According to the Association for Assistance to Political Prisoners of Burma – a monitoring group formed by political prisoners in exile now based in Thailand – more than 5,000 people are currently in detention and 873 people have been killed since the start of the coup.

Artingstoll said it was difficult to describe seeing the country implode in 100 days: “Nothing happened the first week, I think people were too shocked to react. Then came mass protests across the country, with millions marching through the streets. The atmosphere was like a giant festival, everyone was so united, and so together.

But things got very dark. Artingstoll said the government responded by releasing 20,000 prisoners in Yangon, who were reportedly given explicit instructions to disturb the peace. In response, citizens formed night watches, taking turns staying awake through the night to protect their neighborhoods.

“People started being abducted in the middle of the night, their bodies later returned with their faces disfigured from the beatings and their organs missing,” he said. Signing time. “Security forces started shooting at protesters trying to protect themselves with hand-made riot shields. I have lost count of how many people I have seen die. It was a premeditated campaign of state terrorism – there is no other way to describe it.

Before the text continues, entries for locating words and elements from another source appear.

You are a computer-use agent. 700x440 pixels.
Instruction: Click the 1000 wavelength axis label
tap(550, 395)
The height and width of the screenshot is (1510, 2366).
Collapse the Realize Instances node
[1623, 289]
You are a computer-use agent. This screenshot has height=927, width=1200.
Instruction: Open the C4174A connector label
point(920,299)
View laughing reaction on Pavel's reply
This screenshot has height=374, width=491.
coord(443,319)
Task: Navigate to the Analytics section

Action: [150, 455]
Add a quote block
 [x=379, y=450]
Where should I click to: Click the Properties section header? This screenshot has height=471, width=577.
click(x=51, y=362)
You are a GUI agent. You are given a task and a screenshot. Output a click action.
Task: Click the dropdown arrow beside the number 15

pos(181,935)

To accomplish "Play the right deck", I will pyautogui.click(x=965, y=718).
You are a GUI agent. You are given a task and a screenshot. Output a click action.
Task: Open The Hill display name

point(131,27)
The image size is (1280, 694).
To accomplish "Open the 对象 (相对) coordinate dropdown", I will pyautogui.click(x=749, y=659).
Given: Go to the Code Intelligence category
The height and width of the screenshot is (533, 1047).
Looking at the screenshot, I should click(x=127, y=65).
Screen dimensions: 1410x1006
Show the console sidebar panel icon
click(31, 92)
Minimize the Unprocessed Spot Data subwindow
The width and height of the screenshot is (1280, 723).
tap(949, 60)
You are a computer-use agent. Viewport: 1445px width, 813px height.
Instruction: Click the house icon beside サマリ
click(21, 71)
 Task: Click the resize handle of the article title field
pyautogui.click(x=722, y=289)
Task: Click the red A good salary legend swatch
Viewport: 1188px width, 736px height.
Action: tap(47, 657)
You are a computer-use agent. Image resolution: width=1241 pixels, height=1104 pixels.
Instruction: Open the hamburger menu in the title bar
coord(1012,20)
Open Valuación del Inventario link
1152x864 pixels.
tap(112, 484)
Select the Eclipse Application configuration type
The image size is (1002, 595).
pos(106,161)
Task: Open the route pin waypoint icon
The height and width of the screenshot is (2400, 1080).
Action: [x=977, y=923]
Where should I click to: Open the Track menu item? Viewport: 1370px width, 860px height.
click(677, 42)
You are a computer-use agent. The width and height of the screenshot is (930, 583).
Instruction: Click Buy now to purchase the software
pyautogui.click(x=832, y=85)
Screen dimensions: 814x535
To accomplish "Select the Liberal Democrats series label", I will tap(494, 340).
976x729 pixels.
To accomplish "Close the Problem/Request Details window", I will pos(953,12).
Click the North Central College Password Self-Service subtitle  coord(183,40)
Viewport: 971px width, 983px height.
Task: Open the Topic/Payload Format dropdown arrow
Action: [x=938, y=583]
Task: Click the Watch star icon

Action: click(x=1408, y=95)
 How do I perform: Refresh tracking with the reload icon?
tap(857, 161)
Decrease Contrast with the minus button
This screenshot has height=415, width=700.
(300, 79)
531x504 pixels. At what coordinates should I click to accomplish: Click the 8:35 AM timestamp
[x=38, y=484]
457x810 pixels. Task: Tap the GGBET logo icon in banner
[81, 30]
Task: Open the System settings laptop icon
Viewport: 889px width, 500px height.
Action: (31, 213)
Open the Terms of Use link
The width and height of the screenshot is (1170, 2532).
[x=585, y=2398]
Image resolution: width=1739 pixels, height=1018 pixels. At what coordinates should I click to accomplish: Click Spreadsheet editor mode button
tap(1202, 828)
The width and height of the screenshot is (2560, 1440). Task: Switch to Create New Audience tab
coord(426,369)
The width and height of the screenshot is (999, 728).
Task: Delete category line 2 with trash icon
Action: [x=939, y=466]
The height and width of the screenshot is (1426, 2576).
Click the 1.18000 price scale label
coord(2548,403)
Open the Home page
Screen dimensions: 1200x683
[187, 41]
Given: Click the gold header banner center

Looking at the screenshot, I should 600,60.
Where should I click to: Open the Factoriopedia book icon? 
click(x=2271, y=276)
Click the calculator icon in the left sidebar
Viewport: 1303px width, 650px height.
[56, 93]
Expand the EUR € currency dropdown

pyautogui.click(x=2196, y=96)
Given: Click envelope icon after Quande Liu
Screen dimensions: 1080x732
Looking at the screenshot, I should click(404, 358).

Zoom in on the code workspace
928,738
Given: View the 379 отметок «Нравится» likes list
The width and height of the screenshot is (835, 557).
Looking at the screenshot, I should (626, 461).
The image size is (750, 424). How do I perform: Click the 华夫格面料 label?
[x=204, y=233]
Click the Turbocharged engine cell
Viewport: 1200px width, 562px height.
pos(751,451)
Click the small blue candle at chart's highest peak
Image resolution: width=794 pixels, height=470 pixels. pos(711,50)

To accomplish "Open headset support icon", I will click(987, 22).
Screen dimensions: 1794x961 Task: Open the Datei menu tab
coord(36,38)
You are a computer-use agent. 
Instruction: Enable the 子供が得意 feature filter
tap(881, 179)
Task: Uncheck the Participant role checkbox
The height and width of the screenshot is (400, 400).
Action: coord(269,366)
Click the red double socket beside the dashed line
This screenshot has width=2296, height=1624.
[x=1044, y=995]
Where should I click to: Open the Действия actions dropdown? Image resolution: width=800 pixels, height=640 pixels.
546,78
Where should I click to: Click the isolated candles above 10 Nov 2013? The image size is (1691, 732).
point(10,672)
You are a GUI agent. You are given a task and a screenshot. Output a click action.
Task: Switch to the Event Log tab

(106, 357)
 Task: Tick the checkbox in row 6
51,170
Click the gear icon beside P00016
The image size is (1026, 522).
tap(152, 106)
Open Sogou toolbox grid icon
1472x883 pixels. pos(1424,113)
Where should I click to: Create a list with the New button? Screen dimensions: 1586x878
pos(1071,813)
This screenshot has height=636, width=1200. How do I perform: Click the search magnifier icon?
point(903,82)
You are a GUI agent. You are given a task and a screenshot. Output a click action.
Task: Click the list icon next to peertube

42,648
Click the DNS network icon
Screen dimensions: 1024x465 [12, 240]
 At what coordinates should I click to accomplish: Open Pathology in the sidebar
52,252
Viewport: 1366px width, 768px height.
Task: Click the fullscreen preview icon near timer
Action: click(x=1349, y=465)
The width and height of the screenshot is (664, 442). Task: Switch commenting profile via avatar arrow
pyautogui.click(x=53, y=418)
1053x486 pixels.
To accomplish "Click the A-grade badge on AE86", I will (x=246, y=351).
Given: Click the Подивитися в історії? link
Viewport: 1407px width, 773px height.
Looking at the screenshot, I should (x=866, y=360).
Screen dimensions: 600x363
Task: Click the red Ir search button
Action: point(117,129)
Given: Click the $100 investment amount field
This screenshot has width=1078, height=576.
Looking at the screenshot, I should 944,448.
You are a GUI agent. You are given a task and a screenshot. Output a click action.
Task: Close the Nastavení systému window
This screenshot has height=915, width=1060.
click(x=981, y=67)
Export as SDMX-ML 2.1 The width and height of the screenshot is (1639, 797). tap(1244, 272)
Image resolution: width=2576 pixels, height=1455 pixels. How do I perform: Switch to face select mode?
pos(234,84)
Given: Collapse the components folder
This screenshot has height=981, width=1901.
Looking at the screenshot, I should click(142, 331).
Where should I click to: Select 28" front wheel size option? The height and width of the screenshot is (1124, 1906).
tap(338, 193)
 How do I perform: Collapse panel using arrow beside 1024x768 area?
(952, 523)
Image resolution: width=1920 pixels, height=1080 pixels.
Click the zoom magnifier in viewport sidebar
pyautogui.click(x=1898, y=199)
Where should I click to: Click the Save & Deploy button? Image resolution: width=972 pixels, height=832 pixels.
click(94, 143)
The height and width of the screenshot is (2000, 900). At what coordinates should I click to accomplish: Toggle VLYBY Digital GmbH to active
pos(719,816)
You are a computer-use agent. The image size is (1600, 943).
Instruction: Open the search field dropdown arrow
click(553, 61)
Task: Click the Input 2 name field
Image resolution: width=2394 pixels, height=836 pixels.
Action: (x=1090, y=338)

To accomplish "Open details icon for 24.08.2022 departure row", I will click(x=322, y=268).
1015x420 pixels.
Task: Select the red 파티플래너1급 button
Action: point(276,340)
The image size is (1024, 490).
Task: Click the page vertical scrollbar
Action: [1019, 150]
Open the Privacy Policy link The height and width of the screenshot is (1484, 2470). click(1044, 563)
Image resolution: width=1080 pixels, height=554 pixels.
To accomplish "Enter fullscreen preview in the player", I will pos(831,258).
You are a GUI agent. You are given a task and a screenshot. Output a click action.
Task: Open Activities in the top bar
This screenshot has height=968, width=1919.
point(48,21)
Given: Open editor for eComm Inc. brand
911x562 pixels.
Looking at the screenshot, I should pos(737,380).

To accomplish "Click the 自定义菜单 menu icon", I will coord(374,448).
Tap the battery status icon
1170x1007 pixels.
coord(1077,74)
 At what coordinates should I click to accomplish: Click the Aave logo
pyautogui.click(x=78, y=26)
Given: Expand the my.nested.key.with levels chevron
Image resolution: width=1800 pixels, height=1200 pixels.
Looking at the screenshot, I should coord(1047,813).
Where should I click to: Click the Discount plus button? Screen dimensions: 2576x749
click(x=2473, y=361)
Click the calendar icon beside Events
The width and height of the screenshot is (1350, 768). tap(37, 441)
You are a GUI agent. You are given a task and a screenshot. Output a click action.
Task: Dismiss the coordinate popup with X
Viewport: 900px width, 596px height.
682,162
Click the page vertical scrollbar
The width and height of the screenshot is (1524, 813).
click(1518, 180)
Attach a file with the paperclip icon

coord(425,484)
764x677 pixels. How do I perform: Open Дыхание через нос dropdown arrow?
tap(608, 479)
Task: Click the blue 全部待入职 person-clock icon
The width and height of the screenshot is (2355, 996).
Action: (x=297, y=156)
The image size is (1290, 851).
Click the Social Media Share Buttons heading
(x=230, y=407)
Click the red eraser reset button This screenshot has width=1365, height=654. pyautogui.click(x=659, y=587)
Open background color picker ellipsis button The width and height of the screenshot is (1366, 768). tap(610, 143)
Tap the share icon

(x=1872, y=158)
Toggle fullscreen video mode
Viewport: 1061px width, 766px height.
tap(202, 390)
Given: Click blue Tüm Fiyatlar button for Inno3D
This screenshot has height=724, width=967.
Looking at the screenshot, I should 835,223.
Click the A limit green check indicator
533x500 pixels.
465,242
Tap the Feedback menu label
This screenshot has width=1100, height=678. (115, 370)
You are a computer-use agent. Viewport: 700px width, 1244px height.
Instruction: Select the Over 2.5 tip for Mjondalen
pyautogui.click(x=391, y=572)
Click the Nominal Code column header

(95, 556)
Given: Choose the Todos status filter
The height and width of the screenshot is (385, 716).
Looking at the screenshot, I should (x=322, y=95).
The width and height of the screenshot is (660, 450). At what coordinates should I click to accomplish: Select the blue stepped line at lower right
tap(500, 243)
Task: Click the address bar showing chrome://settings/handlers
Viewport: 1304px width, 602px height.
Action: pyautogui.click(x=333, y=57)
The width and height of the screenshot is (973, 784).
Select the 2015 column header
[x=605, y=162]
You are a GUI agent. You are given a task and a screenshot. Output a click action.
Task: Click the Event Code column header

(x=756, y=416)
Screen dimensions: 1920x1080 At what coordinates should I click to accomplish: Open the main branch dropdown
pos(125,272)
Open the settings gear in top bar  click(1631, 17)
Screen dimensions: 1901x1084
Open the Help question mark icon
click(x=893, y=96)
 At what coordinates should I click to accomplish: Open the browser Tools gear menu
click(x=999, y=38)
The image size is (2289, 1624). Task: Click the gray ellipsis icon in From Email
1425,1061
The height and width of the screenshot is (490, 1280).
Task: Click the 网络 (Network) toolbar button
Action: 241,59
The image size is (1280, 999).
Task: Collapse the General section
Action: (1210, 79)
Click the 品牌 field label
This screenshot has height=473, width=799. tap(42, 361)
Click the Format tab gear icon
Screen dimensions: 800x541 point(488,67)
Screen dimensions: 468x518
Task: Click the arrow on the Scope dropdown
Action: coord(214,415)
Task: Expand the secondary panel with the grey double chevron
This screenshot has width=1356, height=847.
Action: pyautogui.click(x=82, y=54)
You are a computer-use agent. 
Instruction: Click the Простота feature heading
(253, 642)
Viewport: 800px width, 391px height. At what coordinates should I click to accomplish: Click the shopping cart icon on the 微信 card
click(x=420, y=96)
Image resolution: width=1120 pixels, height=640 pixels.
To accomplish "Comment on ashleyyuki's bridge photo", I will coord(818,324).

Artingstoll said he had previously discussed with friends whether or not he should leave Myanmar on the day of his arrest. They spoke of all the suffering there had already been – and how much more was to come.

“I reluctantly realized that I had to leave,” he said. “I had to leave because my head and the situation were just too messed up. I should have left months ago, but I stayed in solidarity, leaving was like a sign of defeat.

He said he saw many people flee the city for the jungle so that they could receive military training from opposition groups and take up arms against the junta government. In April, a United Nations official warned that the country was on the brink of a “full-fledged conflict.”

Artingstoll has since fled Myanmar and is currently staying in Bangkok. He said he would like to return there someday as it has become his home, but he doesn’t think it will be safe to do so for long enough.